_TASK INSTRUCTIONS:_
Reproduce word for word every line from the one containing "前へ (DK410024k) (199, 197)" to the final line of the data below; omit the pictures.

_DATA PROVIDED:_
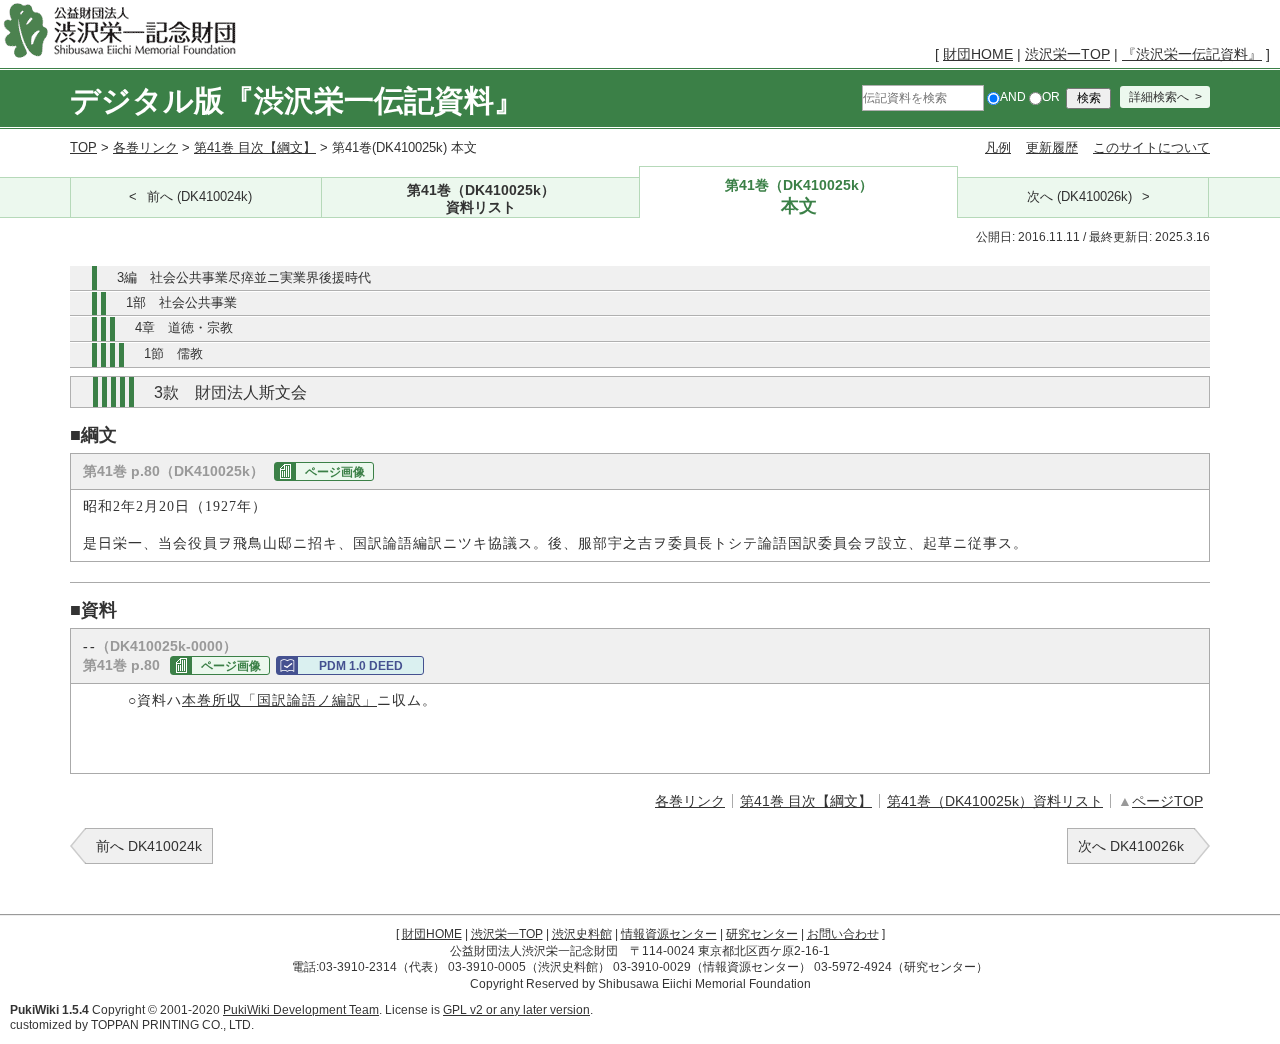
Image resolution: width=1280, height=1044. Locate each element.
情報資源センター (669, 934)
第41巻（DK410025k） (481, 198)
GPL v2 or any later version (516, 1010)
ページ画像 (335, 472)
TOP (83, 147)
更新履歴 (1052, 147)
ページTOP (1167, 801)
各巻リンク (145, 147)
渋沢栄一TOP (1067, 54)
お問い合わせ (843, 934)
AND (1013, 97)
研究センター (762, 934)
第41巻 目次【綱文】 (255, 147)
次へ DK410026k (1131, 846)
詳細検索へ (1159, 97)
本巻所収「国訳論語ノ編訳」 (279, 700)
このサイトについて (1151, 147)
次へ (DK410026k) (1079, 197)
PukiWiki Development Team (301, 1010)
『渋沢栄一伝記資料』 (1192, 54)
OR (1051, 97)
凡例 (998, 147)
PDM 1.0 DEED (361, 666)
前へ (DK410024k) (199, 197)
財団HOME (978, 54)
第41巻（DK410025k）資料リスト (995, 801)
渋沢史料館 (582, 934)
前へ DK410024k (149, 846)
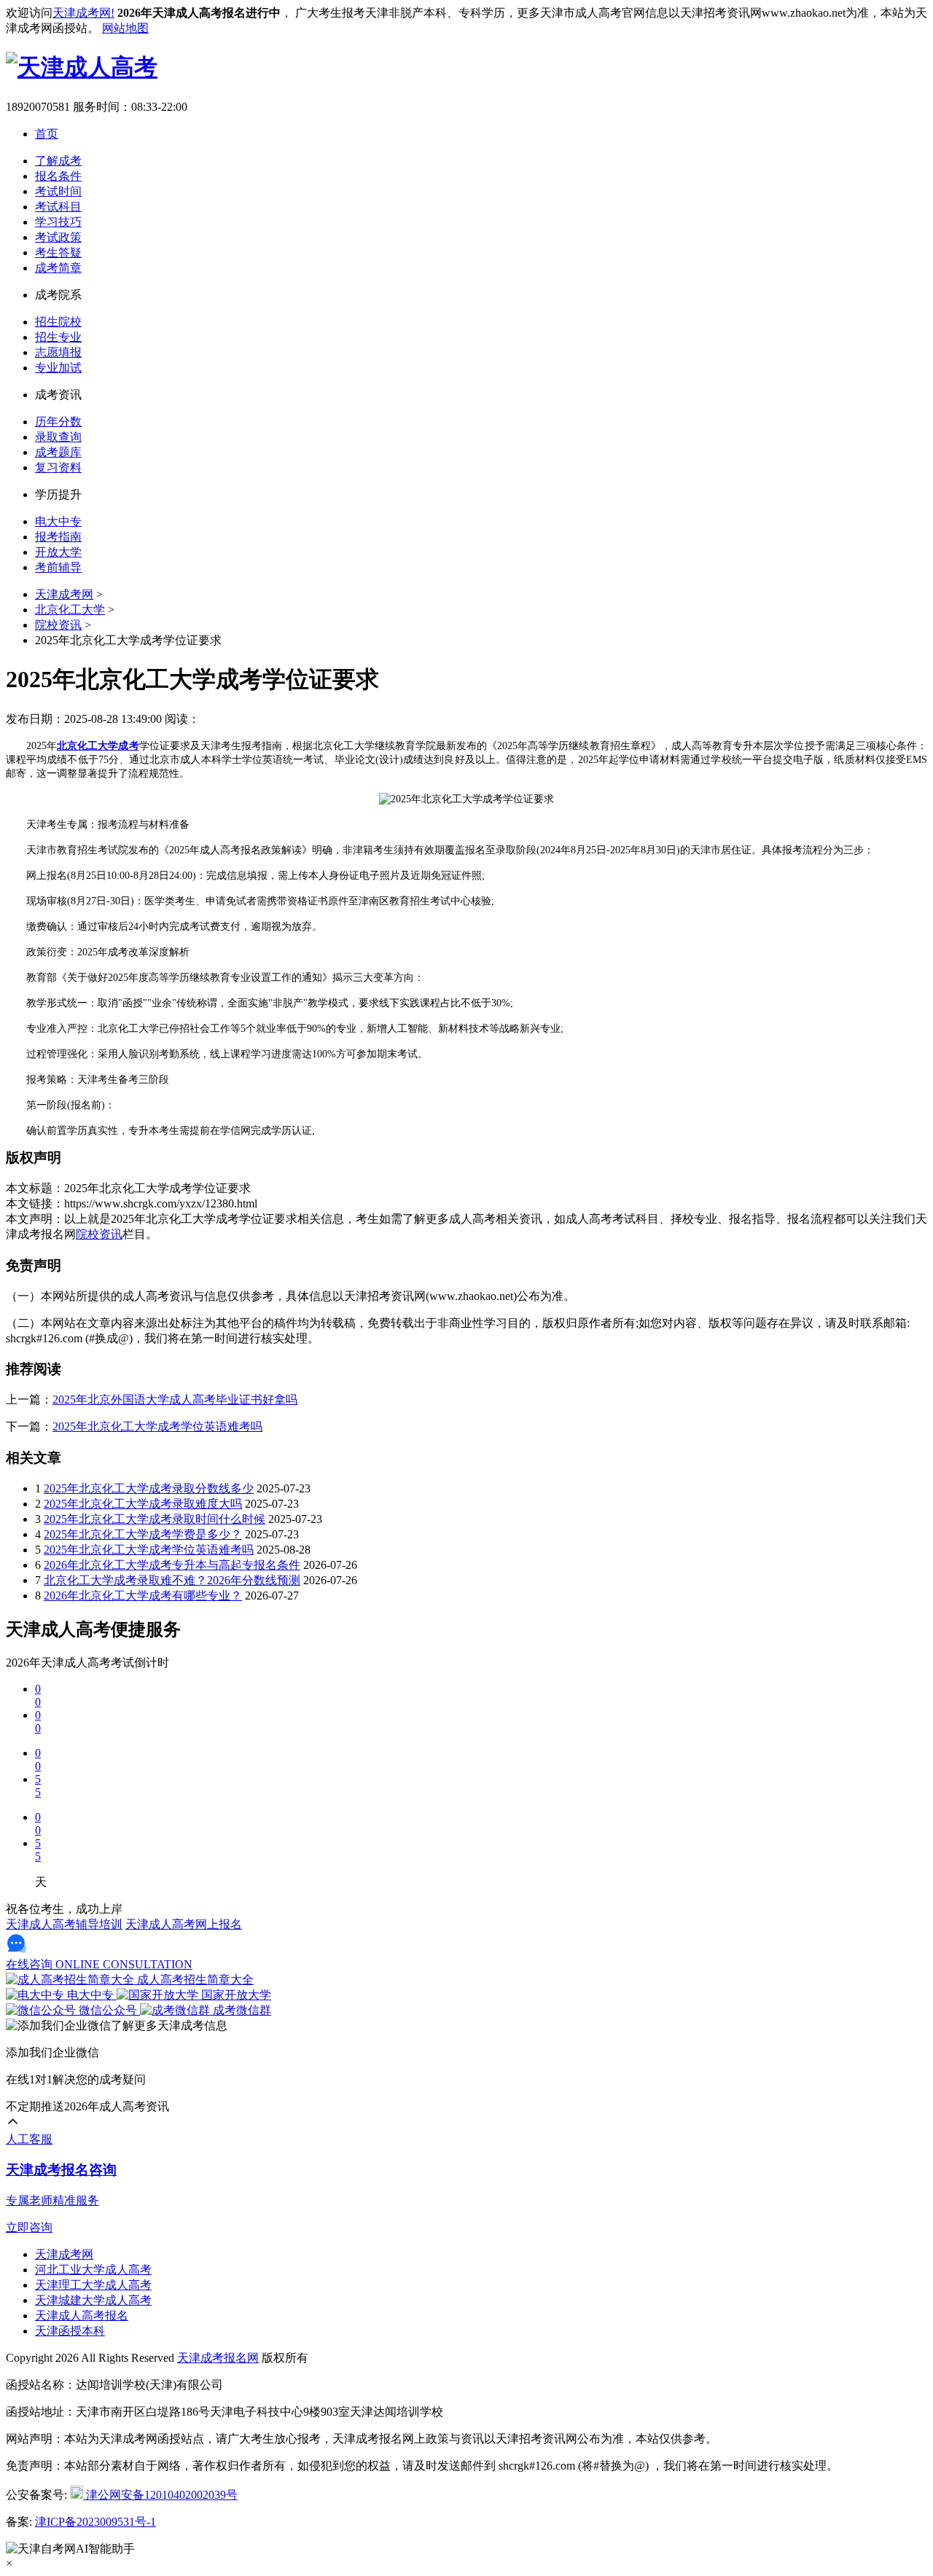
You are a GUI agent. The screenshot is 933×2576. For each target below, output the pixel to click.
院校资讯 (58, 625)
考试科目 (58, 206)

_REPLY:_
前へ (DK410024k) (199, 197)
財団HOME (978, 54)
第41巻（DK410025k）資料リスト (995, 801)
渋沢史料館 (582, 934)
前へ DK410024k (149, 846)
You are a GUI agent. The screenshot is 933×2576. For each target below, output the pixel to click.
院校资讯 (58, 625)
考试科目 (58, 206)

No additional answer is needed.